Hello dear students.

At some point in the next lecture, we will pad and batch our inputs/labels at the same time. Due to some updates and changes, the line of code presented in the video is not exactly correct anymore and might lead to an error. The new correct line should be:

all_batched = all_dataset.padded_batch(BATCH_SIZE, padded_shapes=((3, None), ()))

Notice the new padded_shapes. Here are the explanations (you are welcome to come back here after the next lecture, it might be easier to understand):

padded_shapes should be a way to indicate how each dimension of our dataset should be treated regarding the padding process. If you have a look at next(iter(all_dataset)) right before apply padded_batch it can give us some clues because it gives us the dimensions/the shape. For instance I got:

(<tf.Tensor: shape=(3, 8), dtype=int32, numpy=
 array([[ 101, 2215, 3215, 2015, 2000, 2175, 2041,  102],
        [   1,    1,    1,    1,    1,    1,    1,    1],
        [   0,    0,    0,    0,    0,    0,    0,    0]], dtype=int32)>,
 <tf.Tensor: shape=(), dtype=int32, numpy=0>)
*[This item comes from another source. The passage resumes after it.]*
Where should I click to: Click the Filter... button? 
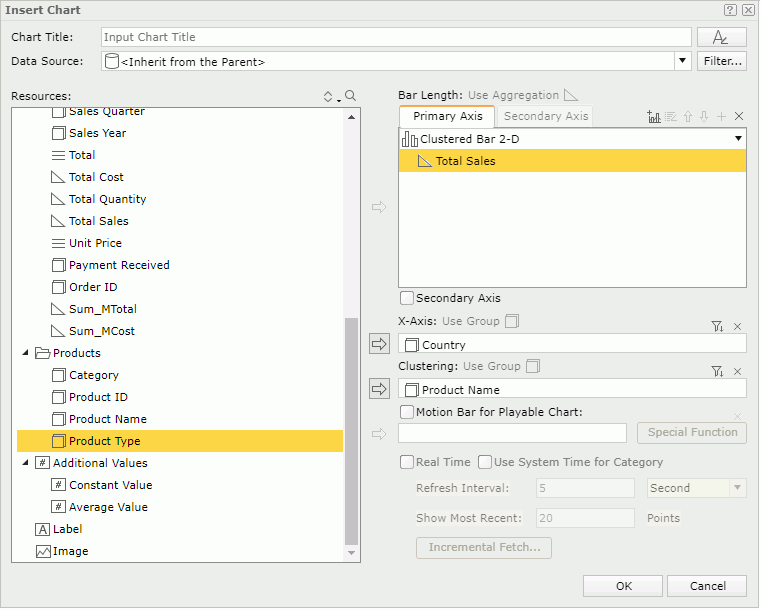tap(722, 61)
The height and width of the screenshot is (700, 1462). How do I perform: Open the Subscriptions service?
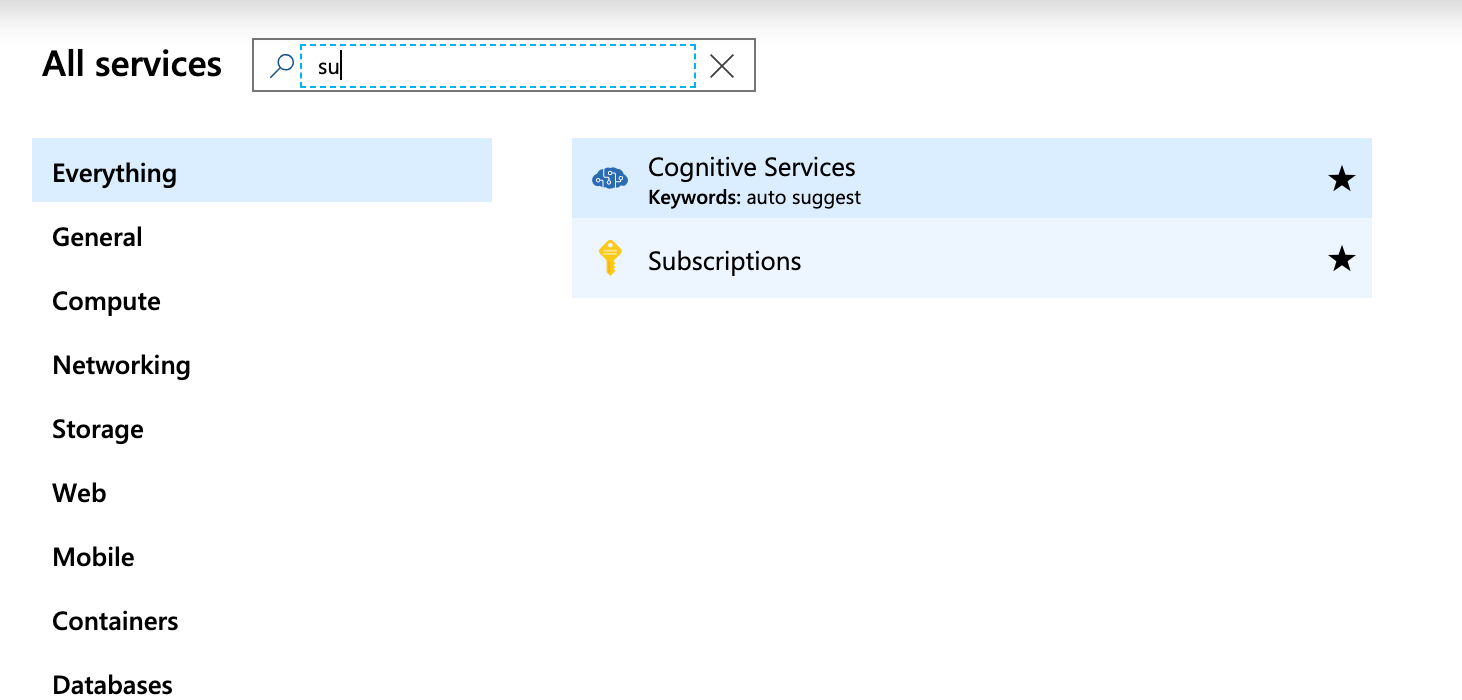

so the dimensions are ((3, N), ()) , N being the length of the sentence. This N is what we want to change so that it is the same in each batch, so that is the dimension along which we want the padding to be applied. The others should not be modified. Hence our padded_shapes=((3, None), ()), None indicating a dimension that must be padded.

Enjoy the rest of the course!

Martin.